Assignment
Locate the line that contains "Image resolution: width=1366" in the entries below, then repeat it and every following line through the line that contains "Switch to the Snack - React Native tab", exactly, and no others.

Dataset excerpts
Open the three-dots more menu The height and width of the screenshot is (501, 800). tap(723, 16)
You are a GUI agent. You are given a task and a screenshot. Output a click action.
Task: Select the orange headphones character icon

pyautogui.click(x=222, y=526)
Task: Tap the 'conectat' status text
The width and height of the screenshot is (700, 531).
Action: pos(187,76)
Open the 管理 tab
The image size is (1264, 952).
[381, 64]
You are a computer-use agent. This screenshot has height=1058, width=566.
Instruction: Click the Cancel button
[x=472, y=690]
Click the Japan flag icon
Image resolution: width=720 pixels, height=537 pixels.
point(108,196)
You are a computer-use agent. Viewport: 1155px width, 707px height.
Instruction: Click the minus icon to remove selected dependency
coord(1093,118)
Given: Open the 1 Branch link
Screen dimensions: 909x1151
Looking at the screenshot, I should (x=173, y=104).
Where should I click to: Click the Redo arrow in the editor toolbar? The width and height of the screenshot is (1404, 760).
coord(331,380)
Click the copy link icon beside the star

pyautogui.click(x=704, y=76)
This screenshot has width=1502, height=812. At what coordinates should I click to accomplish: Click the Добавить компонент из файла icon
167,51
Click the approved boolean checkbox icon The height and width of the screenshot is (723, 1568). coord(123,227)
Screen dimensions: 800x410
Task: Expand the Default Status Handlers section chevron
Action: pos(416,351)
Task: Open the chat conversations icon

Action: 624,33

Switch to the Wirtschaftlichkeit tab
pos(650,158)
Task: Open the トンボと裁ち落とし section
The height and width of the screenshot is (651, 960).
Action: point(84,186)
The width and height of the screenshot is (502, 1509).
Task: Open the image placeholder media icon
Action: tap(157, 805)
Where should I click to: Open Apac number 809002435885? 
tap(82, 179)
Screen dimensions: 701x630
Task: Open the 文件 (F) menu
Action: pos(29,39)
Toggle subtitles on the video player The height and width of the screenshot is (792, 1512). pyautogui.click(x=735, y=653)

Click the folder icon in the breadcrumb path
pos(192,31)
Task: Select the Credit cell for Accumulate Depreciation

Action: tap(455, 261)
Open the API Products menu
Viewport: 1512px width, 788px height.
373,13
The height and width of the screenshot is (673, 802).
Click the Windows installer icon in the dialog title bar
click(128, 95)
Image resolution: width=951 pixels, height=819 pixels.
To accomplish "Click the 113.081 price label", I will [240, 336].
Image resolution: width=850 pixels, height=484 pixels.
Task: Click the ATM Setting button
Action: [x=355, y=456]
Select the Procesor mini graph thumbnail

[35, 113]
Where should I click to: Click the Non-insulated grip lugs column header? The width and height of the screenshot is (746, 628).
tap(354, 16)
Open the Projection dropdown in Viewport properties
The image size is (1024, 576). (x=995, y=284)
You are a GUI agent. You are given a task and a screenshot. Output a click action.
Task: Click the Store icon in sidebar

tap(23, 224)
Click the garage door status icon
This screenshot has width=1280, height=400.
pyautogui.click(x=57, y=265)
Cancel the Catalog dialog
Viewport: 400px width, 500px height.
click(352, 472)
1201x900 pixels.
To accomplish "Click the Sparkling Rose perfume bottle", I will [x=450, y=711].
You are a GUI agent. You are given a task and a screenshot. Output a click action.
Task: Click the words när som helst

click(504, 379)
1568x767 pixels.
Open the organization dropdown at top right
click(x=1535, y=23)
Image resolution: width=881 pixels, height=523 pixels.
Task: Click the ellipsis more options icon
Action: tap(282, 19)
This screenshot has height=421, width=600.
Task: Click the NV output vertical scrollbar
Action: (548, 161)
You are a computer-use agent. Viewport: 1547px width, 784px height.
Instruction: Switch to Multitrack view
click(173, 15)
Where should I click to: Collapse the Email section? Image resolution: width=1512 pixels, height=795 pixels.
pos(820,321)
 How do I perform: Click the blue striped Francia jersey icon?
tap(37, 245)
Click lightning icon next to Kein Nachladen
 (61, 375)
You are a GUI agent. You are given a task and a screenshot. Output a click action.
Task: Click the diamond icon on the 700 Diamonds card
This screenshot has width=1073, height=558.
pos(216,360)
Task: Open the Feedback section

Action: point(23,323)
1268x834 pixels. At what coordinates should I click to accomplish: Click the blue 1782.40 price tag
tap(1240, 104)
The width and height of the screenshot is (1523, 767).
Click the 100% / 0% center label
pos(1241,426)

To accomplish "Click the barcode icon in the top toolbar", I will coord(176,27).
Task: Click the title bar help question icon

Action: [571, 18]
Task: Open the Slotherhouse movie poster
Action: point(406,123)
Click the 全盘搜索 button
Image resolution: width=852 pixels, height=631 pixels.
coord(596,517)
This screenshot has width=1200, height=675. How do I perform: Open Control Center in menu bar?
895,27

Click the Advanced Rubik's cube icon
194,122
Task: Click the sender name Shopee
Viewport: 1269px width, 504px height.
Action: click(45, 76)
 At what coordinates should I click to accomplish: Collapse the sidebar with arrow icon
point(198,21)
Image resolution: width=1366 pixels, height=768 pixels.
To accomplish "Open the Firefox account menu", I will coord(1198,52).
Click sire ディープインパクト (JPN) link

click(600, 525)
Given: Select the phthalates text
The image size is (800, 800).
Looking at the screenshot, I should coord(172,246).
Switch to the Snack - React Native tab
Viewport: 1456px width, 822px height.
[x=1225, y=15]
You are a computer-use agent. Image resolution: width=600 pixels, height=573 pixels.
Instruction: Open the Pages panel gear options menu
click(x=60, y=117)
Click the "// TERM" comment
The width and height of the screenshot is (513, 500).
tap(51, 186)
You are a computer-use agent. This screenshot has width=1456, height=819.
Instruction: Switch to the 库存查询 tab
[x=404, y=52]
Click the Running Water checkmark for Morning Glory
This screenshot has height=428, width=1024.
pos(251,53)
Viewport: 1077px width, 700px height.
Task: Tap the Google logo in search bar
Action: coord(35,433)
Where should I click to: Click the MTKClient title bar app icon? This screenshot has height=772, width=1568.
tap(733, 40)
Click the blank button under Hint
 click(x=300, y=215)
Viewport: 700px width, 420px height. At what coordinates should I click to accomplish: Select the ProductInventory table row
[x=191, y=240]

Written solution
Image resolution: width=1366 pixels, height=768 pixels.
To accomplish "Open the Firefox account menu", I will coord(1198,52).
Click sire ディープインパクト (JPN) link

click(600, 525)
Given: Select the phthalates text
The image size is (800, 800).
Looking at the screenshot, I should coord(172,246).
Switch to the Snack - React Native tab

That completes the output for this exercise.